▶ SET TASKS
• A. In the nested column pruning summary, list the field names of the original struct in the example of how pruning shifts physical positions.
• B. According to the nested column pruning summary, what does getRootFields return once the lambda escapes the GetStructField pattern?

▶ SOURCE DOCUMENT
· · ·

Choose a reason for hiding this comment

The reason will be displayed to describe this comment to others. Learn more.

Summary

Adds nested column pruning for transform(array<struct<...>>, lambda) by teaching SchemaPruning to look through the lambda variable and ProjectionOverSchema to rewrite the body once the element schema has been narrowed.

Prior state and problem. Existing nested-column pruning matches SelectedField chains that bottom out at an Attribute. A field access through transform does not look like that — the chain bottoms out at a bound NamedLambdaVariable whose dataType was set during binding from the input array's element type. Neither SelectedField nor any case in getRootFields traces past a lambda variable, so the scan is asked for the full element struct even when the lambda body only reads a couple of nested fields.

Design approach. Two coupled additions, deliberately split because pruning the schema and rewriting the expression have to happen at different stages:

  1. In SchemaPruning.getRootFields, recognize ArrayTransform, walk the lambda body for GetStructField chains rooted at the bound element variable (LambdaVariableField + collectLambdaVariableFields), build a projected element schema from those fields, and synthesize a RootField for the array argument via the new SelectedField.withDataType helper. Bail (return None) the moment the lambda escapes the GetStructField pattern (bare x, x passed as a function arg, etc.) so the full element is requested in those cases.
  2. In ProjectionOverSchema, add a matching ArrayTransform case that projects the argument, copies the bound element variable with the projected dataType, and rewrites every GetStructField chain rooted at the original variable to use the new ordinals — required because pruning shifts physical positions (e.g., struct<a, b, c>struct<a, c> moves c from ord 2 to ord 1).

Key design decisions.

  • The if (nestedRootFields.nonEmpty) branch returns nestedRootFields ++ getRootFields(lambda.function) and deliberately omits getRootFields(argument). This is load-bearing: pruneSchema merges all root fields by name, so reintroducing a SelectedField-derived root field for the (full-element) argument would dissolve the projection.

· · ·

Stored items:
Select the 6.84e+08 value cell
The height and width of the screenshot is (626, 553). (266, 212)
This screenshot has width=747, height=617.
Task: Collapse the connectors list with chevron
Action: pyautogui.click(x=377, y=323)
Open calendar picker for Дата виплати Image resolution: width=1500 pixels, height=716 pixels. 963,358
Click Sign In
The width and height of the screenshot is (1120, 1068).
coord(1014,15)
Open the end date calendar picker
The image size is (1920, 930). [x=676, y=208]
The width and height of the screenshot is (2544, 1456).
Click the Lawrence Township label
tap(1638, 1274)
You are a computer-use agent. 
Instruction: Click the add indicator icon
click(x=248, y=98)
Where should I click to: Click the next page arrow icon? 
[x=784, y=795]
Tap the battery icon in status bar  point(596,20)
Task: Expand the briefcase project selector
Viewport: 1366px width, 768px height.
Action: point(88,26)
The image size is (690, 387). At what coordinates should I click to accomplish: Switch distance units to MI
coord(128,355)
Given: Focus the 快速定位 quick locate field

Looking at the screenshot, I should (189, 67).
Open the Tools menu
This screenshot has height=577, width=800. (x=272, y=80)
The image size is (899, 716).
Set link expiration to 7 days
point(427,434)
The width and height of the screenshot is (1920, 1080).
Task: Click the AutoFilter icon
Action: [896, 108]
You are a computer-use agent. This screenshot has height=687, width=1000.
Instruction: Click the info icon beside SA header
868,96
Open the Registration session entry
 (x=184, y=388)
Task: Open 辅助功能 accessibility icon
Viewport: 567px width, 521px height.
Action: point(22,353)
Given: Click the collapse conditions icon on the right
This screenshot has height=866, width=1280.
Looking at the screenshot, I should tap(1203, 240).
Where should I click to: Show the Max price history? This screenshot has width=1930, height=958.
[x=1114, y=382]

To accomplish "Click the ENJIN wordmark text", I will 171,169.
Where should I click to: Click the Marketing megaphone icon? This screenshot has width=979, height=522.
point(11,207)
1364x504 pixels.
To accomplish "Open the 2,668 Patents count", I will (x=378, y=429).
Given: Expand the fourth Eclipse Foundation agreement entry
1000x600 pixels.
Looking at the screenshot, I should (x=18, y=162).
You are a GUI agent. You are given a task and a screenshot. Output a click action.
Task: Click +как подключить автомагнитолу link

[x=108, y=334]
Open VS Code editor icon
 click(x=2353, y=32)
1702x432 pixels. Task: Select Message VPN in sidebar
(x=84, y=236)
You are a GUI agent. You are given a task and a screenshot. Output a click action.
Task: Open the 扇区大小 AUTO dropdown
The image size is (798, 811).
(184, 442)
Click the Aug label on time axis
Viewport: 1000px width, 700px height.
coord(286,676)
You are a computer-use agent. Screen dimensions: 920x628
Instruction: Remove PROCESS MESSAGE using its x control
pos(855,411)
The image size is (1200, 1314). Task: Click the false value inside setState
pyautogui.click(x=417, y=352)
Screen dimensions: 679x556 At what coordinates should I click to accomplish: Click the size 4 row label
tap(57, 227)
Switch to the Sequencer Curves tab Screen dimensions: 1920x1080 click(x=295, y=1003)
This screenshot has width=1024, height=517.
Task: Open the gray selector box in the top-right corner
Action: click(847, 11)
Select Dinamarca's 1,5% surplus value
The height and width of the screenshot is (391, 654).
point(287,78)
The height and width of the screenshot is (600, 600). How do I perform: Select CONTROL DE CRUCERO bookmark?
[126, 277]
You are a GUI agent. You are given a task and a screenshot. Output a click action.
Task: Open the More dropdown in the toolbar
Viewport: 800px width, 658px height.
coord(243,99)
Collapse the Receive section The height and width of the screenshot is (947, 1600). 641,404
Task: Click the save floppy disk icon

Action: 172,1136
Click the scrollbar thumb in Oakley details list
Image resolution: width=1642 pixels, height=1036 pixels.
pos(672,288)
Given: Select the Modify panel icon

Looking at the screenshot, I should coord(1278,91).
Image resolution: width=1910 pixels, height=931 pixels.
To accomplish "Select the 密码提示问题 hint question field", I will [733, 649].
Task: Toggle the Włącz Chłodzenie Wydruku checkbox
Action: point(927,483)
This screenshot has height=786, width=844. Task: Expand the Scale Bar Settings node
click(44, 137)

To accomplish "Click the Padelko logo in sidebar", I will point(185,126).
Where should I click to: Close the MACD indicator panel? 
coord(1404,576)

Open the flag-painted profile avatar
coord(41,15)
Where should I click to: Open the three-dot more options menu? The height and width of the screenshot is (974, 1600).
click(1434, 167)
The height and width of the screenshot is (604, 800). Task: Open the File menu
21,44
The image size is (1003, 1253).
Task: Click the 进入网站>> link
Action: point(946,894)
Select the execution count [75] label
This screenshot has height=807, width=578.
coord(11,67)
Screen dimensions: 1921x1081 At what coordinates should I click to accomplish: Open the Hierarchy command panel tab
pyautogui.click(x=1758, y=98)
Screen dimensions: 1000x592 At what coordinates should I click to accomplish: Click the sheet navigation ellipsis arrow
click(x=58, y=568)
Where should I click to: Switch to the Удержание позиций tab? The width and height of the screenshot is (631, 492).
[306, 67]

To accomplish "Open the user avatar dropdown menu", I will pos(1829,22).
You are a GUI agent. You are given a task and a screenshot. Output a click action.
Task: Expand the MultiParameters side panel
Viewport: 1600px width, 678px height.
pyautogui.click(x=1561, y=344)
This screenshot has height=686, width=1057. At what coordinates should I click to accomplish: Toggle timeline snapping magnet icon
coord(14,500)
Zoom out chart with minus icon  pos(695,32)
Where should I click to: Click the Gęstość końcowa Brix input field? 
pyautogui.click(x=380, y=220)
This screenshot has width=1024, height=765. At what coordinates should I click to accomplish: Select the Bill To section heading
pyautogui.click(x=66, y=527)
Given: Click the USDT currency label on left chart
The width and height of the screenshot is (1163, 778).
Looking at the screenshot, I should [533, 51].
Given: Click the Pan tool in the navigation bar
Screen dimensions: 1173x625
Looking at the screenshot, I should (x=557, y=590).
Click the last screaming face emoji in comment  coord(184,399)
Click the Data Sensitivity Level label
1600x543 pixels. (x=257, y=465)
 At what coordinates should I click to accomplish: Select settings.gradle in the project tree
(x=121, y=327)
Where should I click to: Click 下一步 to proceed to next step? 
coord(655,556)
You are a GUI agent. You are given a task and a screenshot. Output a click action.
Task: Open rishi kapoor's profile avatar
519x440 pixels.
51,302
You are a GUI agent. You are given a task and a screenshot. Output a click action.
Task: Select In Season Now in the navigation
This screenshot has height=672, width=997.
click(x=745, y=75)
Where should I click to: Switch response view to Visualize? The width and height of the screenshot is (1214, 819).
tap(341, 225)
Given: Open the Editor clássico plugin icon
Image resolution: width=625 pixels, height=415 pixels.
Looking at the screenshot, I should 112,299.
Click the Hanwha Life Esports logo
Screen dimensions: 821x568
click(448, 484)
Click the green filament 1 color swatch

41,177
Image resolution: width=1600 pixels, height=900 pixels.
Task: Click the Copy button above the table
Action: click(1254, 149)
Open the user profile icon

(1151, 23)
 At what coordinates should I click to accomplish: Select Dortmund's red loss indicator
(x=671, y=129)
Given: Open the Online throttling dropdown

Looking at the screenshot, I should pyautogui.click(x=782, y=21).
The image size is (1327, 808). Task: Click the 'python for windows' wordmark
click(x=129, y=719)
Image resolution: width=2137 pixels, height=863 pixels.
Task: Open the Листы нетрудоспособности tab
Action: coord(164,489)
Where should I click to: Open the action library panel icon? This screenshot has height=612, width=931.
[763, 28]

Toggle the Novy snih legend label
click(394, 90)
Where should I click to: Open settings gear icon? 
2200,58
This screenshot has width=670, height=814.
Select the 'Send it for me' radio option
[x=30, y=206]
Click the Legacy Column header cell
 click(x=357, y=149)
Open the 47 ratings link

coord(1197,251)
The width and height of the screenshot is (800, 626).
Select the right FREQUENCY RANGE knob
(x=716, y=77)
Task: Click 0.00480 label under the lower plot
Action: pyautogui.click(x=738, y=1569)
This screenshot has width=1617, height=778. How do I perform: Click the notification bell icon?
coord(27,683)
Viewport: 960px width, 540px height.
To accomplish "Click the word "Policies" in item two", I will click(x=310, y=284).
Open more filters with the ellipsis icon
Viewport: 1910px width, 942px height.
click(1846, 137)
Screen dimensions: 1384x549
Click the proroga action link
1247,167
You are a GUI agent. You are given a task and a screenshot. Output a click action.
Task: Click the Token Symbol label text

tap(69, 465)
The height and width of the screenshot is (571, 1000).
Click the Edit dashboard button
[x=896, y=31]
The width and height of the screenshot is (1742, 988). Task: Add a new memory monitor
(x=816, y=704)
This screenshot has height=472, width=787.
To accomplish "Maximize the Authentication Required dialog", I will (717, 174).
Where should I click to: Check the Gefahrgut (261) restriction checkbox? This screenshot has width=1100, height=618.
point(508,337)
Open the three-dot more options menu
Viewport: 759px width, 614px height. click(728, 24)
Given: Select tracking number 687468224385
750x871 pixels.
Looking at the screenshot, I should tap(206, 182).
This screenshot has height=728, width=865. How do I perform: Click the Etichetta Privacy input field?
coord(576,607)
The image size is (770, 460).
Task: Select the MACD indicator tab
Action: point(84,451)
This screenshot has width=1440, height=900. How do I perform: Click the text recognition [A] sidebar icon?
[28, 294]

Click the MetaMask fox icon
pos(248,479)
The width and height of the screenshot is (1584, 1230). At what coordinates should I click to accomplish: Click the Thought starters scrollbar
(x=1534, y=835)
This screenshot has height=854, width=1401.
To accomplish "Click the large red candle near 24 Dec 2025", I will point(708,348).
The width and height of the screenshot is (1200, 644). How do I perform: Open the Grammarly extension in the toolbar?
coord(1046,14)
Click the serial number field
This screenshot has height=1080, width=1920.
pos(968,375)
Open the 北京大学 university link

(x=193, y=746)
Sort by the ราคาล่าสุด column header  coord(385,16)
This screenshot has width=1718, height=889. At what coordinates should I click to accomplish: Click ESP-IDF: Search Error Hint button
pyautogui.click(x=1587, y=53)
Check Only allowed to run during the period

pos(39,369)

· · ·

▶ OUTPUTS BY TASK
• A. a, b, c

• B. It returns None, so the full element is requested.